Your task: What is needed is the number of lines in the data below that include "computer", stated by itself.
### Materials provided ###
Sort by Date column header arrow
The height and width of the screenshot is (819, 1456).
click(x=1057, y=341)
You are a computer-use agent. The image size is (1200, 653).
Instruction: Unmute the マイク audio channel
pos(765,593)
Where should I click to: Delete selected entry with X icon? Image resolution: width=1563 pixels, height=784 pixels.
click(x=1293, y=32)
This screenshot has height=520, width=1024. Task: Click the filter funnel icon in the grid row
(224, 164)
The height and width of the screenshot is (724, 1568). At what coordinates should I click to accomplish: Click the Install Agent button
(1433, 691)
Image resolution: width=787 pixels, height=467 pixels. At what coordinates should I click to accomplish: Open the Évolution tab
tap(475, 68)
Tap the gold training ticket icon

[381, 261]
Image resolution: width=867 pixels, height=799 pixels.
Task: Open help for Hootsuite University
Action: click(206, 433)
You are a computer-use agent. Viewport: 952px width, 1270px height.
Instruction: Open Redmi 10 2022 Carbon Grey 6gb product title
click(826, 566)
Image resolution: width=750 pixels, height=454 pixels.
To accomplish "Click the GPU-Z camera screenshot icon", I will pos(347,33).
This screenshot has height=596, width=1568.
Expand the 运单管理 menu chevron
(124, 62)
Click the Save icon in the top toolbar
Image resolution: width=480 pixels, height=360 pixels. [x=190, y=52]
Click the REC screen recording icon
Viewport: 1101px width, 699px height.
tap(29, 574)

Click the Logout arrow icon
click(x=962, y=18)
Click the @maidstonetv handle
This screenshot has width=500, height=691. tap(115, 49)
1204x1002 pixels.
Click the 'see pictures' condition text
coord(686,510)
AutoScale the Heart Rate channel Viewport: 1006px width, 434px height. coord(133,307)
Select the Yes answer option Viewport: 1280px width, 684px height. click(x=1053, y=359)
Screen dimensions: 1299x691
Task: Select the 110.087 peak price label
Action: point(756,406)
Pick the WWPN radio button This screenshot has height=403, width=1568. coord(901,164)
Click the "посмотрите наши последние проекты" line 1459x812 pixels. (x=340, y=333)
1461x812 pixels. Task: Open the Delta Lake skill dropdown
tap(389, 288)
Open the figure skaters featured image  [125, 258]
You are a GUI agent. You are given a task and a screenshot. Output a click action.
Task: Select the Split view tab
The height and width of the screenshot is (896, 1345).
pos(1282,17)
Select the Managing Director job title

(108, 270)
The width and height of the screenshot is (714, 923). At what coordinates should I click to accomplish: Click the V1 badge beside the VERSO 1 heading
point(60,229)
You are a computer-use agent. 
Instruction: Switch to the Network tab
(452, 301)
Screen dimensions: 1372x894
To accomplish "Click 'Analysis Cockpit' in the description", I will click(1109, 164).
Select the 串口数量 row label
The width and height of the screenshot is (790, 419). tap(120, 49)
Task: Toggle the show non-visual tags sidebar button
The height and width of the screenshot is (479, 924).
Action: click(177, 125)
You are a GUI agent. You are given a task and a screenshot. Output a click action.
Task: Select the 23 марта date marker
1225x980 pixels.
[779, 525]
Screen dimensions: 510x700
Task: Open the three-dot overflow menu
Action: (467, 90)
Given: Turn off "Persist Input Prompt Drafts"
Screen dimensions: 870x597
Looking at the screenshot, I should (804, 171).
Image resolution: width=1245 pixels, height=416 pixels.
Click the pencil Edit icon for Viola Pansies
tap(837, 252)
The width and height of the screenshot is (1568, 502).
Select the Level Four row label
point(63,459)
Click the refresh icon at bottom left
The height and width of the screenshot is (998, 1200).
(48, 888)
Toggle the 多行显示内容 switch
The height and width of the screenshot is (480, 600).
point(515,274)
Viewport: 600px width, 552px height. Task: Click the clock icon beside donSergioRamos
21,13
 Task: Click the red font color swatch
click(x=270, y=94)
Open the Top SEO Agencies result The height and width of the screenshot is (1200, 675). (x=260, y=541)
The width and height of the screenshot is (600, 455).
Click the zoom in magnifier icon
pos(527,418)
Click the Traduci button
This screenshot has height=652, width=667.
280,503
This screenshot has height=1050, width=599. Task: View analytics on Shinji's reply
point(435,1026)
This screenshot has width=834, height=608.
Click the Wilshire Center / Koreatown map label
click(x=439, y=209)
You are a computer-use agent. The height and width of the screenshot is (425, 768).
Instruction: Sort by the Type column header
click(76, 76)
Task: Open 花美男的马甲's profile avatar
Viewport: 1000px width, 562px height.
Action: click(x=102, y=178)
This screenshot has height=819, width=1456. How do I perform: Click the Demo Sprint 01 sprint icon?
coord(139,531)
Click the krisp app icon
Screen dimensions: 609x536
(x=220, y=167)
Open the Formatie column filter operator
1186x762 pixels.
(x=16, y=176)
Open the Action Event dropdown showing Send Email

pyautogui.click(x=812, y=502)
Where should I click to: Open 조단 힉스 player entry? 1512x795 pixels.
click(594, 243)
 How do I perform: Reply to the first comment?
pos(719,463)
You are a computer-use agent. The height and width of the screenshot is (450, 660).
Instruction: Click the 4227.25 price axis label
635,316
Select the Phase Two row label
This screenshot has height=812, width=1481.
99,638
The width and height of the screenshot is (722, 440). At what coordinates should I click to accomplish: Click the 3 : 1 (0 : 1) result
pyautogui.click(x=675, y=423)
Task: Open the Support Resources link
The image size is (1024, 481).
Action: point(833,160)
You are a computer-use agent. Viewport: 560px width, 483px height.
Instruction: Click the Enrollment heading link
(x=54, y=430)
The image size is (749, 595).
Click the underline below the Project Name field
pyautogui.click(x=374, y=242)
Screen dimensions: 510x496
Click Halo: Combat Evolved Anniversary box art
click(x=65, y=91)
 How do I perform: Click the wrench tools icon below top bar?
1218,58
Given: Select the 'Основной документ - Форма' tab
###
Output for this exercise: 6